In a television show from my childhood, The Greatest American Hero, the protagonist, schoolteacher Ralph Hinkley (William Katt) finds a superhero suit of extraterrestrial origin. But it’s not self-evident how to use the suit’s powers. It came with an instruction manual of sorts, but the main comedy of the show is due to the protagonist’s having misplaced the manual for the suit and having to figure out how to use it on his own.

It turns out there was an audio-visual instruction manual for my generation, beginning with Fast Times at Ridgmont High and continuing through the John Hughes movies. I didn’t see most of these movies as a teenager, and when I discovered them in my early 20s I immediately recognized them as the missing manual for my adolescence. If only I’d seen The Breakfast Club, I would have known how to behave in high school. Friends was the next volume, showing kids my age how to quit their adolescent hijinks and get on with the complicated process of establishing an adult life as a worker, a lover, a consumer.

19 responses to “The script, part 1”

  1. Mark says:

    So does that make Thirtysomething my new guide? Unfortunately I never watched it, though I guess it’s probably out on dvd. I have felt kind of uncharted these past few years.

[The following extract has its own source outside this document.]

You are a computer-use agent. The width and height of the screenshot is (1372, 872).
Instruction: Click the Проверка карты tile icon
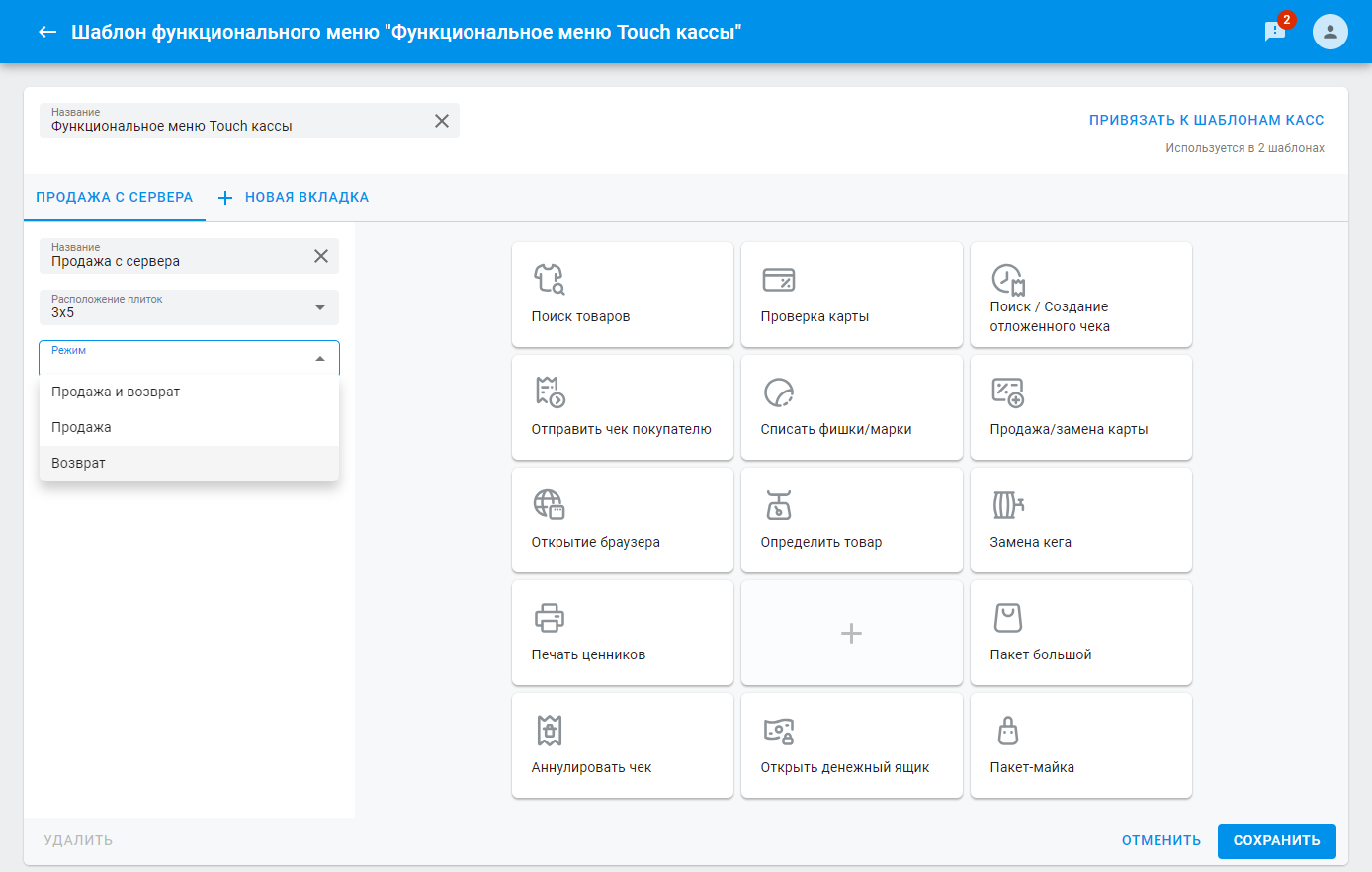pos(778,280)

  2. Lisa Parrish and I were talking about Thirtysomething last wkend. I was trying to figure out what it meant that I *loved* that show when I was a teenager. I wonder how I’d take it now.

  3. Dave says:

    I never really watched Thirtysomething. The baby-boomer self-absorption was unbearable. I’d say those of us now in our thirties need our own show. It was probably Six Feet Under, actually.

  4. Though does it have the same manners handbook quality the others do?

  5. G-Lock says:

    Dave, I’m hopeful that this post won’t double back and clobber Friends. I absolutely adore that show and proudly own every season on DVD. Mockers be damned, it’s the quintessential series for our generation, a great pop culture touchstone, and perhaps the last “classic” sitcom.

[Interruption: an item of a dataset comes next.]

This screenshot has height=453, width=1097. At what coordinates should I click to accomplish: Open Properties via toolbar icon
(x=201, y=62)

    To paraphrase Chandler, could it be any more fun and relevant?

  6. Dave says:

    Dave, I’m hopeful that this post won’t double back and clobber Friends.

    G-Lock, I just said that every episode is self-parody. Could I be any more dismissive?

  7. G-Lock says:

    Bring it, Dave!

  8. G-Lock says:

    I know there’s no arguing with deeply ironic detachment, but can the fact that the show so favorably featured a lesbian couple raising a kid win it some favor?

  9. G-Lock says:

    P.S. I just adore dropping in here and being the token mainstream pop culture junkie who’s spoonfed vanilla corporate product and LOVING it! When I understand what the hell you crazy kids are all deconstructing and ranting about, that is.

  10. lisa t. says:

    ooh…can’t wait for part two. I am a Friends junkie– and spiral through crushes on the characters, playing the game of “who’s my favorite Friend?” regularly. Hands down winner: Chandler.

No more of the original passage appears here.